Saturday, November 1, 2008

Accident...?

I drove to Nampa recently. For those unfamiliar with the trip, it's around 350 miles each way, mostly through a bunch of desert. It's an easy journey -- pretty much just go north, then merge west -- and entirely freeway. The speed limit is 75mph most of the way.

Driving back a few days later, the weather was still nice and our travel had been pretty uneventful. Then, just outside of Snowville, a dust funnel formed perhaps a quarter mile ahead of us. I had no idea where it came from at first. Then a rapidly spinning car appeared through the dust. I hit the brakes, knowing we would likely be first responders to a terrible accident. I hoped the occupants were wearing seat belts.

It was probably the first out-of-town trip I've made in eight years without a first aid kit in the car. I've often wondered how much help I could be with a handful of 4" gauze pads, a bunch of Band-Aids, and the little single-use antibiotic creams in a freeway-speed accident, but have also decided it's far better to have those things than not.

By the time we stopped, the car was no longer on the road. We ran to the edge of the hill at the side of the freeway where the vehicle must have driven off the road. I expected the worst, but hoped the car had absorbed most of the impact, leaving the occupants in decent condition. I never could have expected what we saw there: absolutely nothing except more of the mostly-flat fields we'd been driving through for hours. Looked like maybe a barbed-wire fence had been broken through, and perhaps the dirt had been adjusted some. But no mangled car. No car at all.

I may wonder for the rest of my life what happened there.

2 comments:

Anonymous said...

Wow, that is amazing. I am reminded of several incidents with my mother growing up.

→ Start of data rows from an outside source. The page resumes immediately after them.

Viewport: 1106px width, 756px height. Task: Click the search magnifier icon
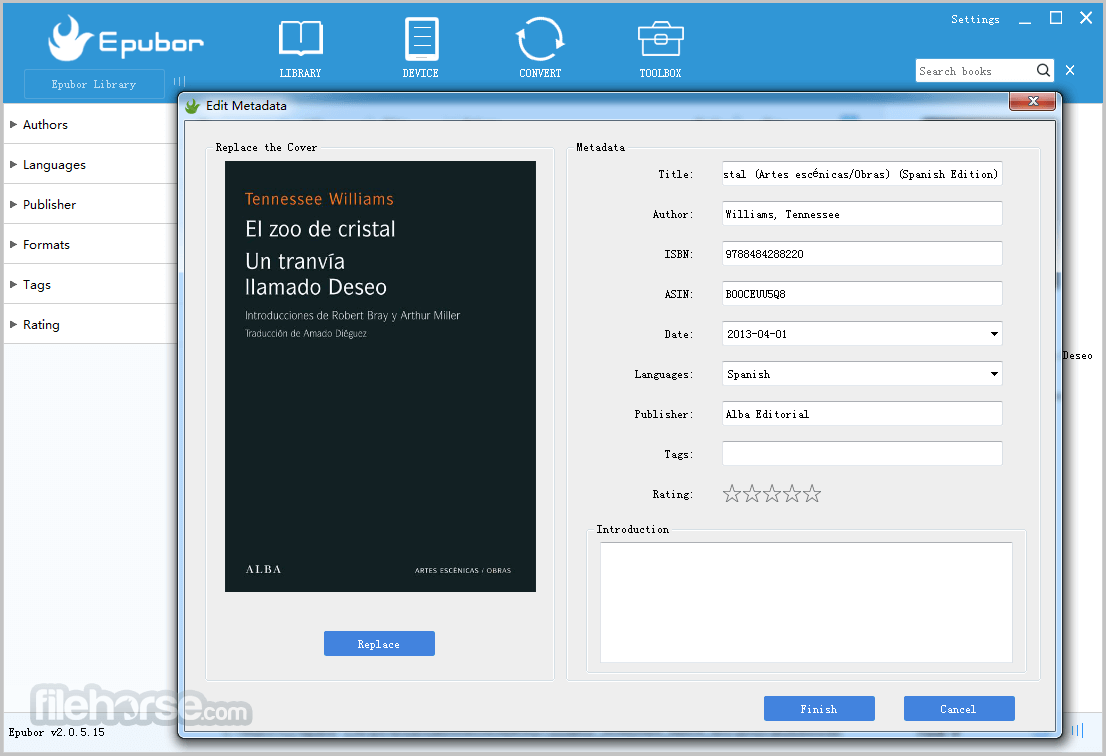(x=1043, y=71)
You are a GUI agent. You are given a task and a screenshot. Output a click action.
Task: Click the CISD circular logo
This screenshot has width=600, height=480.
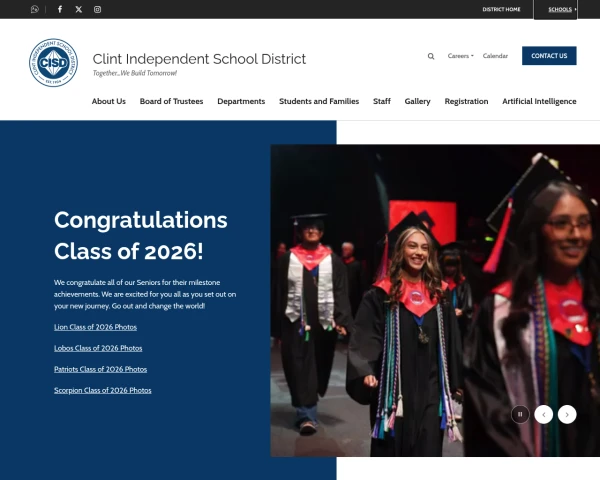[54, 62]
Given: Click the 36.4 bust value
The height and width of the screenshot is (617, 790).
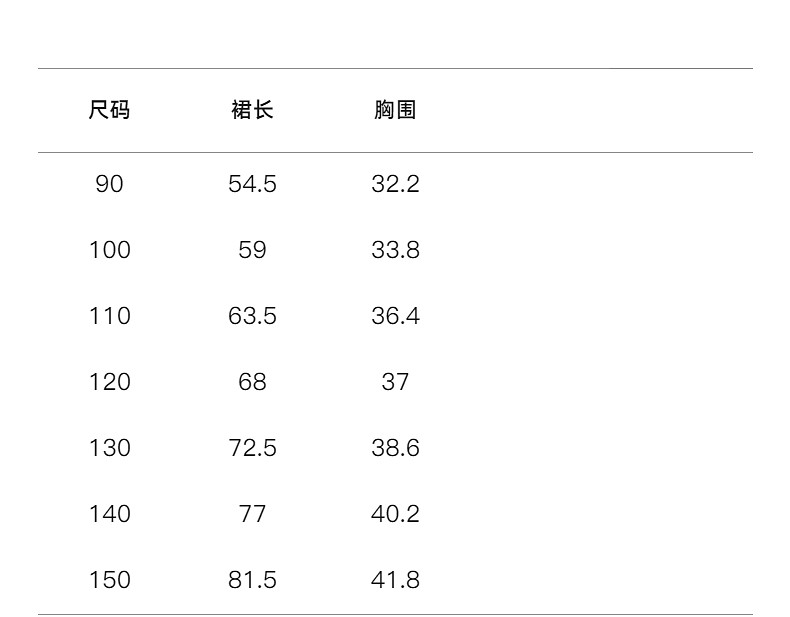Looking at the screenshot, I should click(x=395, y=316).
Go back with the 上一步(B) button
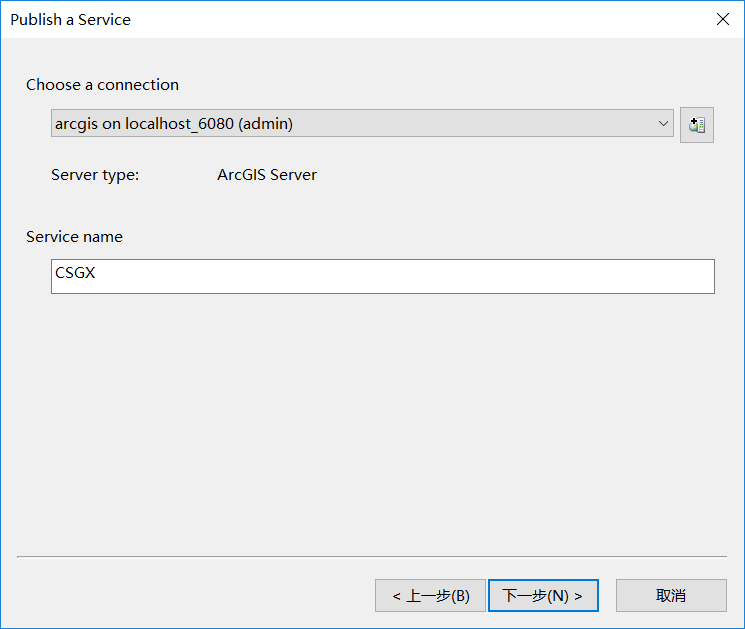Viewport: 745px width, 629px height. click(x=430, y=595)
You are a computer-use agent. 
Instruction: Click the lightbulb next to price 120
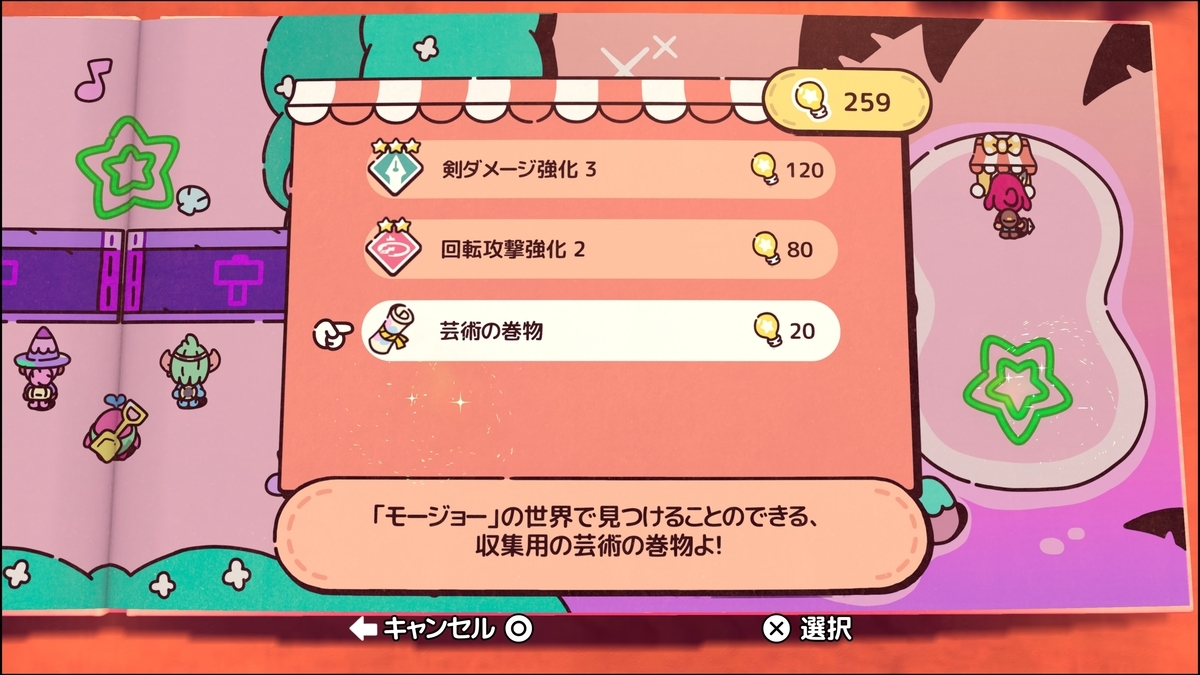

While in Salt Lake City for the first few years of my life, mom and I rode the bus everywhere. When we moved to Idaho, I was 7 or 8. Mom and I needed a car, and the Faithful Lord provided for us a 70's Nova. It was in great shape, never leaked, but over time the tires grew thin and for one fall morning. We were living on a ranch and mom and I were headed to school. We had a turn on a sharp embanked entrance/exit and this cold morning, our tires slid us off this steep embankment. We stopped at a 45 degree angle, and mom opened the door and had us both climb out on the lower side. When we had our car rescued, the men pulling it out asked if the car had lost control, there was no way this didn't roll. But we, having survived the accident, stated simply that there must've been an angel with us that day.

Jason M.

Debi said...

Jason, I cannot imagine what your mom was experiencing during those moments as she was facing not just personal danger, but danger for her son, too. I'm glad you both made it out!